PAGE EXTRACT =
--

Parking Lot–Based Locks

To make a highly efficient mutex that’s as small as possible, you can build upon the queue-based locks idea by moving the queue into a global data structure, leaving only one or two bits inside the mutex itself. This way, the mutex only needs to be a single byte. You could even put it in some unused bits of a pointer, allowing for very fine-grained locking at almost no extra cost.

The global data structure can be a HashMap that maps memory addresses to a queue of threads waiting on the mutex at that address. This global data structure is often called a parking lot, since it’s a collection of parked threads.

Visualization of a mutex and parking lot. The mutex is an AtomicU8 of which the last two bits are labeled 'locked' and 'has queue'. The rest is zero. The parking lot consists of a HashMap that maps the address of the mutex to a queue of Thread objects.

The pattern can be generalized by not only tracking queues for mutexes, but also for condition variables and other primitives. By tracking a queue for any atomic variable, this effectively provides a way to implement futex-like functionality on platforms that don’t natively support that.

This pattern is most well known from its 2015 implementation in WebKit, where it was used for locking JavaScript objects. Its implementation inspired other implementations, such as the popular parking_lot Rust crate.

Further reading:

Sequence Lock

A sequence lock is another solution to the problem of atomically updating (larger) data without using traditional (blocking) locks. It uses an atomic counter that is odd while the data is being updated, and even when the data is ready to be read.

The writing thread will have to increment the counter from even to odd before mutating the data, after which it has to increment the counter again to leave it at a (different) even value.

Any reading thread can, at any point and without blocking, read the data by reading the counter both before and after. If the two values from the counter are equal and even, there was no concurrent mutation, meaning you read a valid copy of the data. Otherwise, you might have read data that was concurrently being modified, in which case you should just try again.

Visualization of a sequence lock, an AtomicUsize followed by a larger chunk of data. A writer has three steps: increment counter, write data, increment counter again. Readers have four steps: read counter, read data, read counter, and retry if unequal or odd.

--

PROVIDED DATA =
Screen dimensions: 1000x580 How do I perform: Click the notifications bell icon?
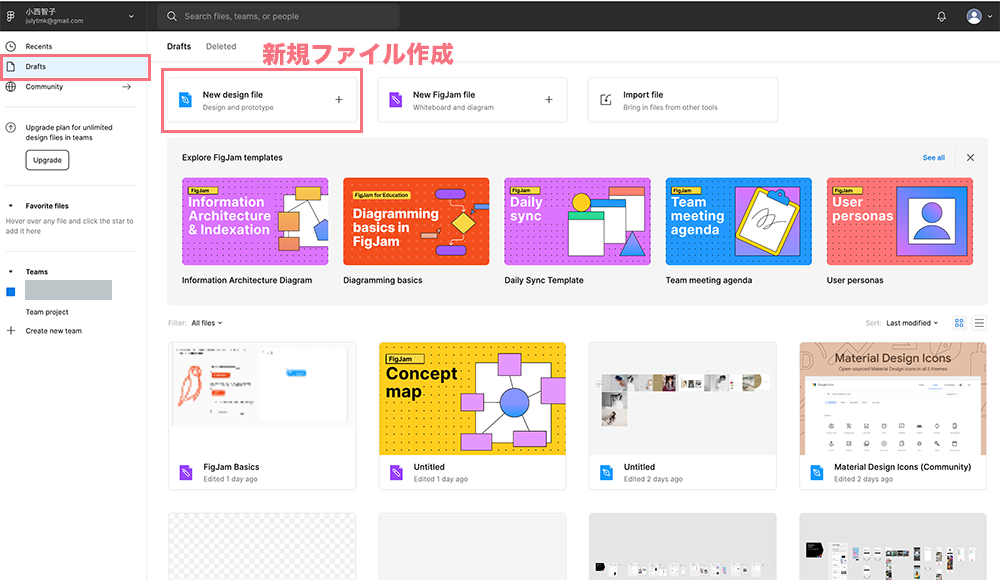point(941,16)
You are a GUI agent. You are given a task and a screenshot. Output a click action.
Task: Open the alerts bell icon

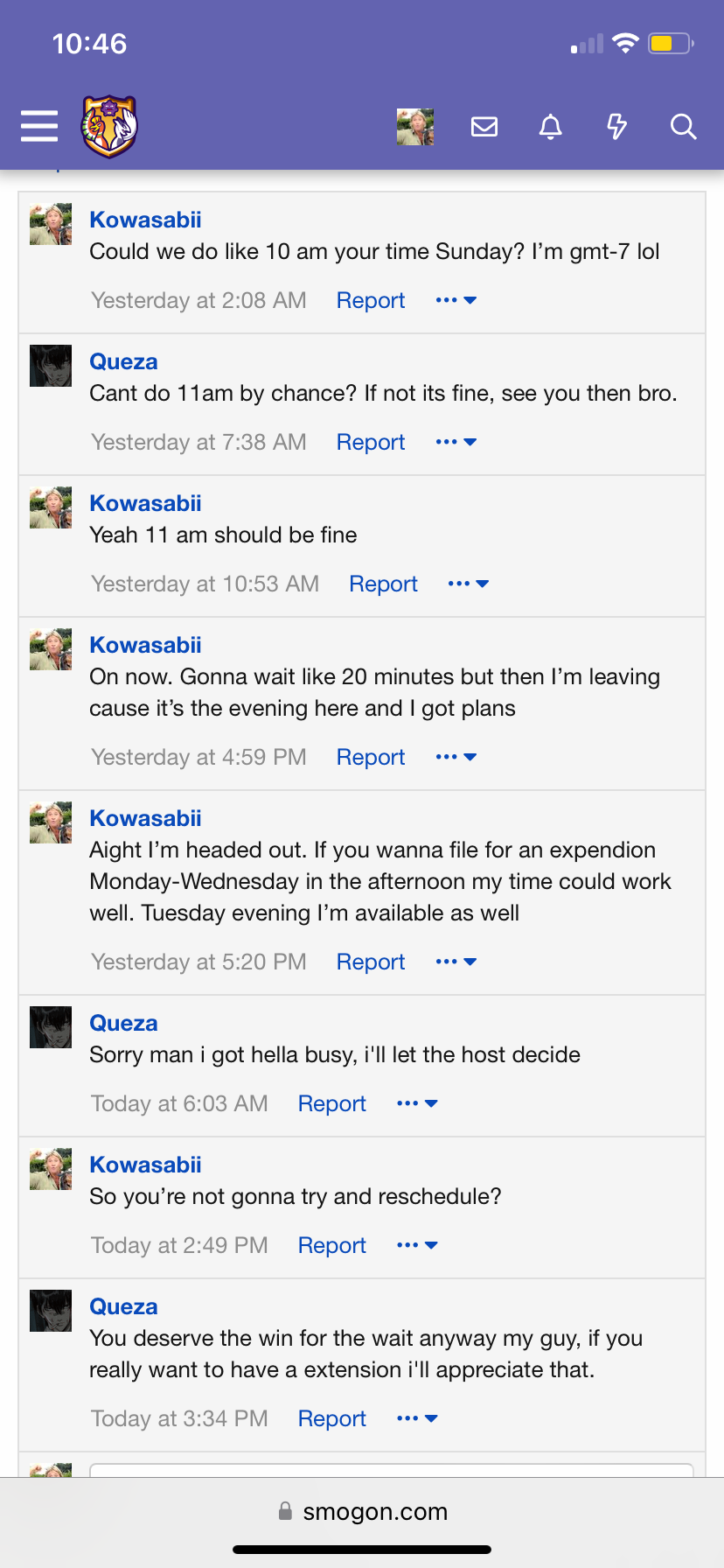coord(550,127)
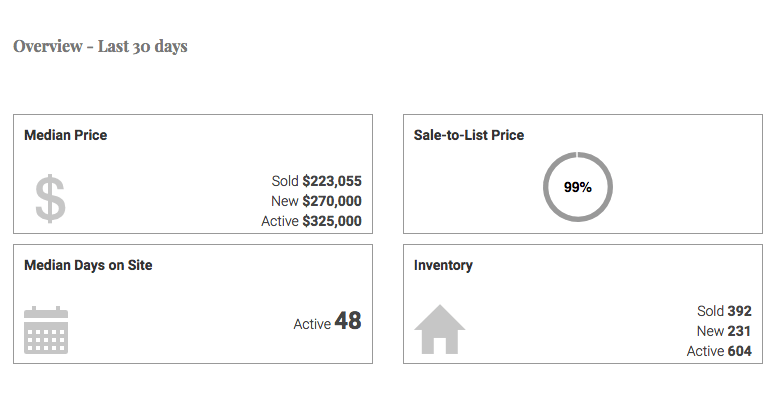Click the Sold 392 inventory count
Image resolution: width=784 pixels, height=400 pixels.
pyautogui.click(x=724, y=311)
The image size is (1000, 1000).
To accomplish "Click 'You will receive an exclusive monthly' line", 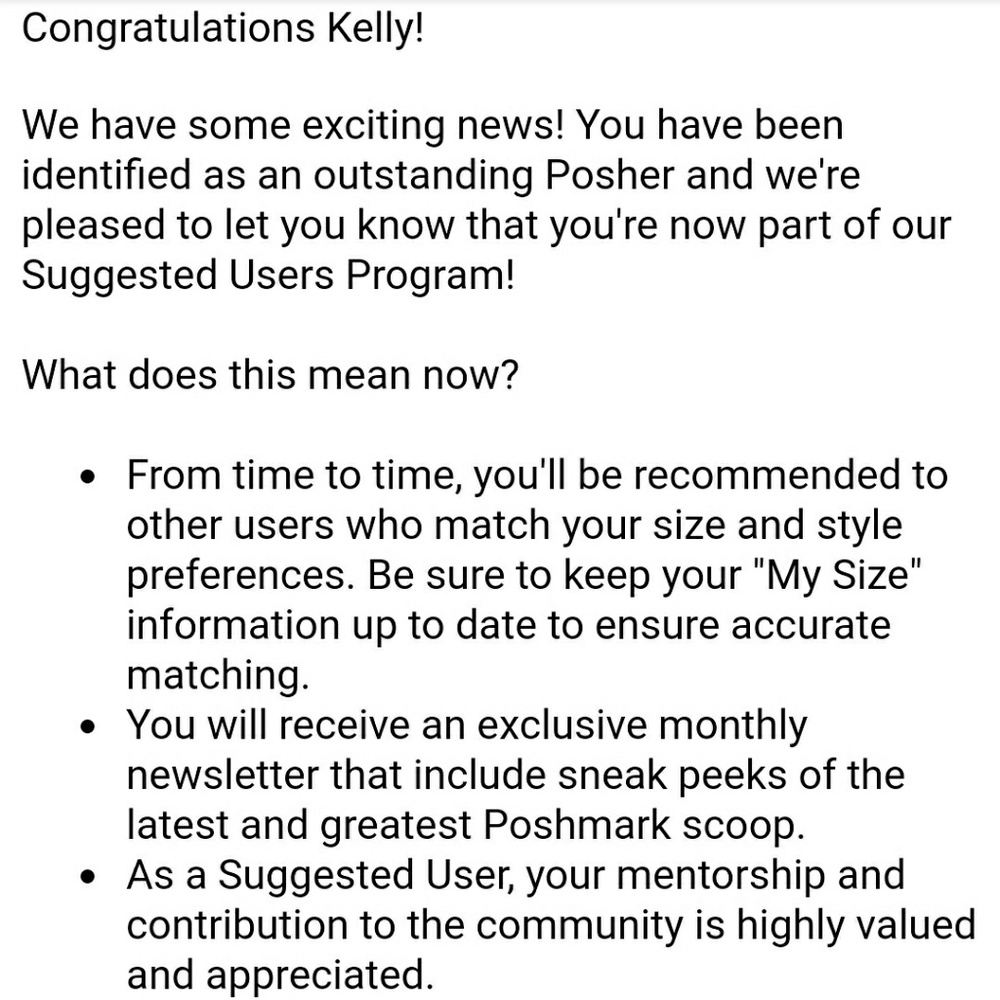I will click(467, 725).
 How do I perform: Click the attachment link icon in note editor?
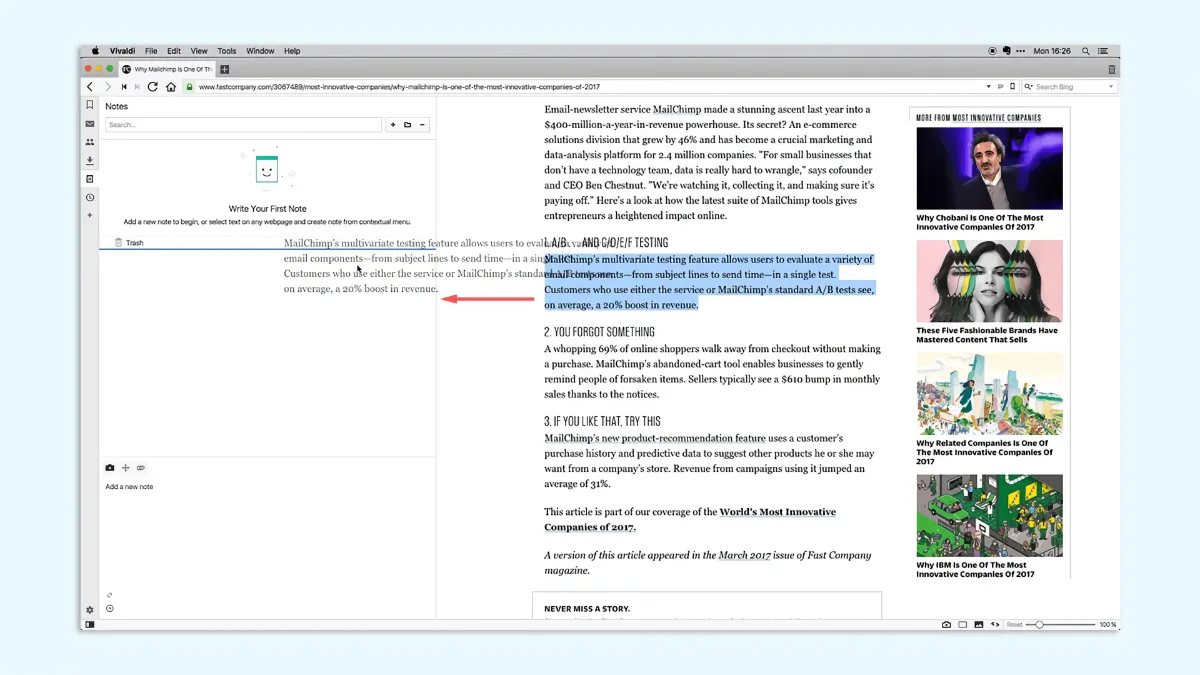pos(141,468)
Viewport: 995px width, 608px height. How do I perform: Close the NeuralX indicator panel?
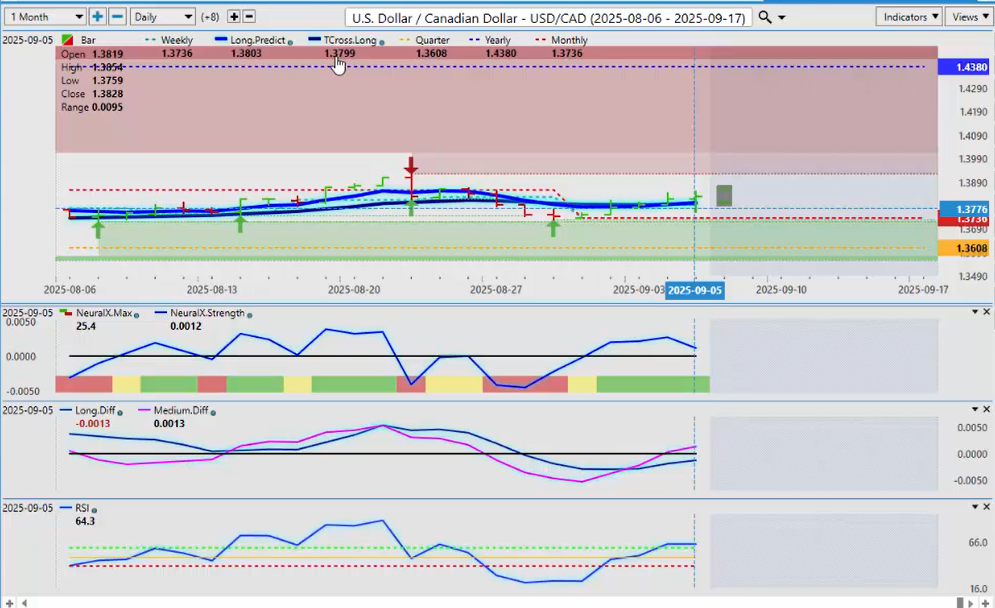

--

PROBLEM DESCRIPTION =
Please retype the passage of the lock-designs text starting at "Visualization of a mutex" and ending at "natively support that.".

TASK RESPONSE =
Visualization of a mutex and parking lot. The mutex is an AtomicU8 of which the last two bits are labeled 'locked' and 'has queue'. The rest is zero. The parking lot consists of a HashMap that maps the address of the mutex to a queue of Thread objects.

The pattern can be generalized by not only tracking queues for mutexes, but also for condition variables and other primitives. By tracking a queue for any atomic variable, this effectively provides a way to implement futex-like functionality on platforms that don’t natively support that.